The role of developmental genetic architecture in shaping evolutionary trends – DevEvolTrends

Mutation is the ultimate source of phenotypic variation in evolution. Random mutation, however, does not translate into isotropic phenotypic variation in all directions of phenotype space because development limits or biases the mutationally inducible phenotypic spectrum. Hence, this mutationally inducible phenotypic spectrum is fundamental in determining the potential phenotypic trajectories that can be explored by evolution. Whether and how such biases in the introduction of phenotypic variation may influence evolutionary trends – particular directions of evolutionary variation in the phenotypic space – remain extremely poorly understood. In the proposed project, we aim to generate comprehensive empirical insights into the nature and evolution of mutational variance of a developmental system.

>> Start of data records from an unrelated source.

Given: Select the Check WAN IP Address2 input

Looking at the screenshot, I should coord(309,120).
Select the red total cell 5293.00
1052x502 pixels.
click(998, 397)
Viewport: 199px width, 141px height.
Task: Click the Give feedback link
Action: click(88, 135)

Our main objectives will integrate the use of random mutation lines, quantitative genetics and developmental analyses to explore whether and how differential mutational sensitivity of specific cell fates adopted during development can explain their divergent evolutionary patterns within and between species. As a model system, we will study variation in the fates of six homologous cells that can be found across nematode taxa, the vulval precursor cells, termed P3.p to P8.p according to their antero-posterior position in the ventral epidermis of larvae. Importantly, the developmental fates of these six cells show distinct evolutionary patterns in two clades of nematodes: in the Caenorhabditis genus, the cell fate of P3.p varies the most across evolution; in contrast, the fates of P4.p and P8.p vary the most in the Oscheius genus. Therefore, the evolutionary trends in P(3-8).p fates differ between these two nematode genera. We previously showed that in two tested species of Caenorhabditis, the cell fate of P3.p was the most sensitive to random mutation, thus matching the observed evolutionary trend in the genus. Here we hypothesize that the differences in observed evolutionary trends between the Caenorhabditis and Oscheius genus are due in part to differential mutability at the phenotypic level (evolution of mutational variances) through the developmental genetic architecture, depending on species and genetic background.

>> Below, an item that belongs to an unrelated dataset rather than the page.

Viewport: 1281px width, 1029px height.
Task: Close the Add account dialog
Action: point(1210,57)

Specifically, we propose (1) to quantify and compare the mutability of these six cell fates by building and phenotyping random mutation lines derived from wild isolates of both Caenorhabditis and Oscheius, (2) to connect these experimental data with patterns of intraspecific and interspecific variation in these traits using a large array of wild isolates in the two genera and studying the genetic architecture of natural variation within a species, and (3) to characterize the developmental genetic basis for this differential mutability by determining causal mutations in the mutation lines and then using them for reciprocal mutations of homologous genes and developmental measurements. Identification of the mutationally most sensitive features of the vulval developmental system will indicate axes of potential evolutionary variation. We will then be able to compare these results with actually observed evolutionary trends, allowing us to determine the relative roles of mutation versus selection in shaping evolutionary trends. The results will be among the first to causally connect mutability (mutational variance), developmental biology and evolutionary trends, while contrasting trends in two clades. Our experimental approach is unique as it integrates molecular, developmental and evolutionary genetic analysis at the single-cell level.